Sunday, March 22, 2009

TCO R1, R2 and R3 screencasts

This is another interesting-only-for-TopCoder-players post.

I've uploaded the screencasts of TopCoder Open 2009 Elimination Rounds 1 (Streaming, AVI, MOV, AVI from, 2 (Streaming, AVI, MOV, AVI from and 3 (Streaming, AVI, MOV, AVI from The R1 screencast is quite usual, with a resubmit because of a slightly too slow solution; the R2 screencast features my frustration as I'm unable to fix my solution for the medium (I knew that it was wrong because it has failed a stress test with a dumb solution) as the time is running out, and the R3 screencast features a new challenging strategy I've discovered: look at other challenged solutions (from other rooms) to see possible mistakes to look for in the solutions of your room. This sounds obvious, but I've never used that successfully before yesterday.

I've liked the hard problem from R3 a lot. I think it is an excellent example of how dynamic programming problems can be very non-standard (and the medium problem from the same round provides an example of how they can be very standard :)) and beautiful. The regular appearance of such problems makes me sure that we'll never run out of ideas in algorithm competitions. Although I'm biased for sure.

Saturday, March 14, 2009

A couple recent FAILs

I've recently lost my 1st TopCoder rating to ACRush and have already fell quite a bit behind. This is mostly due to his superb performance (great job Lou!), but it also highlighted several of the weaknesses of the choices I've made for my competing style: namely, using C# and expecting the time limit to have some margin, and not having any pre-written code to use in the competition.

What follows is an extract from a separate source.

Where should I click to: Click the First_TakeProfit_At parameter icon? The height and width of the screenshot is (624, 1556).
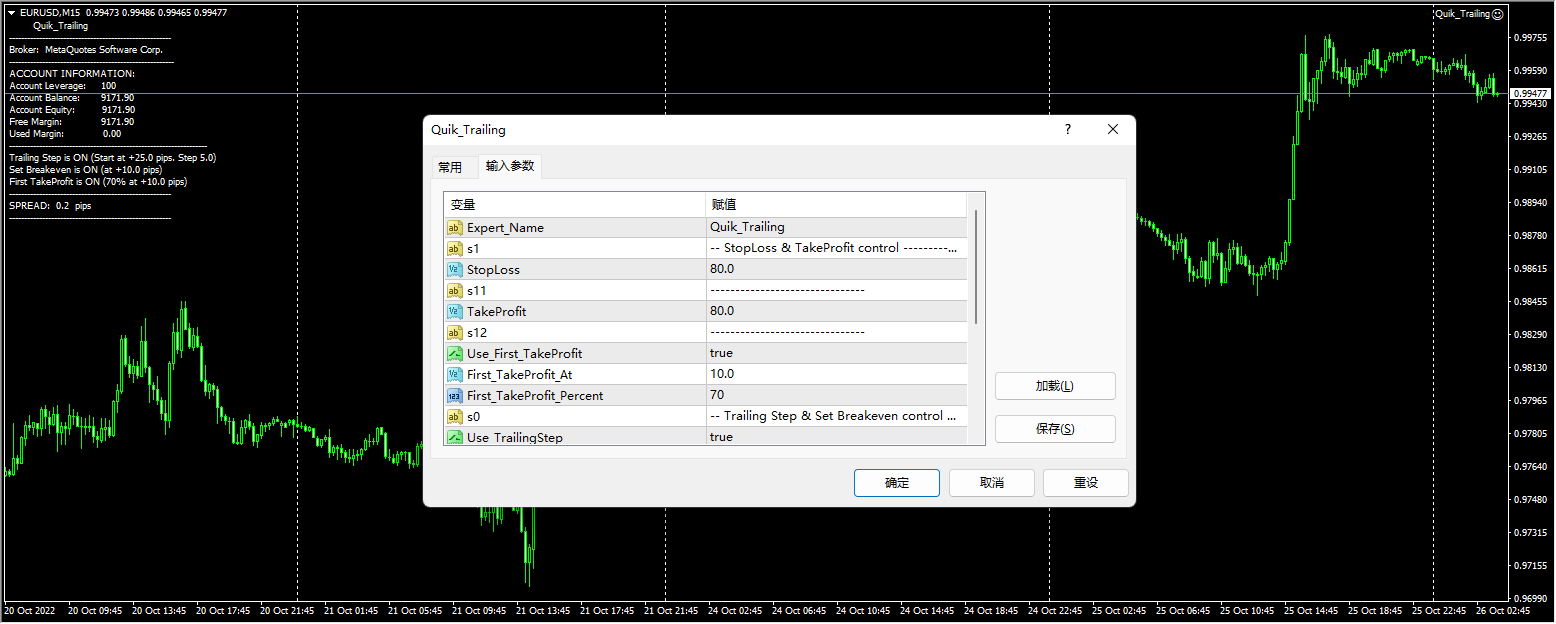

All 3 last matches made me think again about those questions. In TCO09 Round 1 the hard problem turned out to have a rather strict time limit, and thus my asymptotically correct solution timed out slightly (I believe it ran within 3 seconds) and I had to resubmit, placing only 10th. SRM 436's hard was about fast multiplication of polynomials, and as I don't understand Fast Fourier Transformation good enough to code it and don't have it prewritten, I've resorted to the Karatsuba algorithm and again, my solution was very little over the time limit, so I've spent a lot of time until finally getting it under the time limit (and again, it turned out that this solution was expected to be correct by the problem authors), scored very low and placed only 15th. Today, me failing the medium problem was totally my fault (I couldn't invent the correct solution) - but even if it didn't fail, I would place below Lou because he had a pre-written implementation of the Dinic maximum flow algorithm for the hard problem, and it turned out that one could run that 2500 times under the time limit. This was not possible with the stupid maximum flow algorithm I've used, and thus I had to spent a bit more time implementing a slightly more complex approach.

I still believe that all this happening in a row is just a bad coincidence, and in the long term my strategy has more pros than cons. Next couple of months will show :)

Monday, March 9, 2009

Self-referential sentence solution

OK, here's the sentence:

This sentence has seven hundred and seventeen letters, one hundred and fifty-six words, forty-six commas, one dot, six dashes, one hundred and forty-nine spaces, eighty-two quotes, two words "This", five words "and", two words "commas", one word "dash", two words "dashes", two words "dot", one word "eight", two words "eighteen", two words "eighty", one word "eleven", one word "fifteen", two words "fifty", two words "five", three words "forty", four words "four", one word "fourteen", two words "has", four words "hundred", two words "letters", two words "nine", one word "nineteen", one word "ninety", eighteen words "one", two words "quotes", two words "sentence", two words "seven", two words "seventeen", one word "seventy", four words "six", one word "sixteen", one word "sixty", two words "spaces", one word "ten", two words "thirteen", two words "thirty", three words "three", one word "twelve", two words "twenty", twenty-one words "two", thirteen words "word" and thirty-one words "words".

Now, how to build that one? Amazingly, the following very simple approach works. Start with some string. Build a sentence that describes it. Now build a sentence that describes the previous sentence. And so on, until at one point you find that the sentences stop changing. It's true that this can never happen - but it turns out that trying out several initial strings is enough to find one that leads to a solution. It's true that the solution will be excessively long (e.g., all [one word "smth"] clauses look really unnecessary, don't they?), but who cares?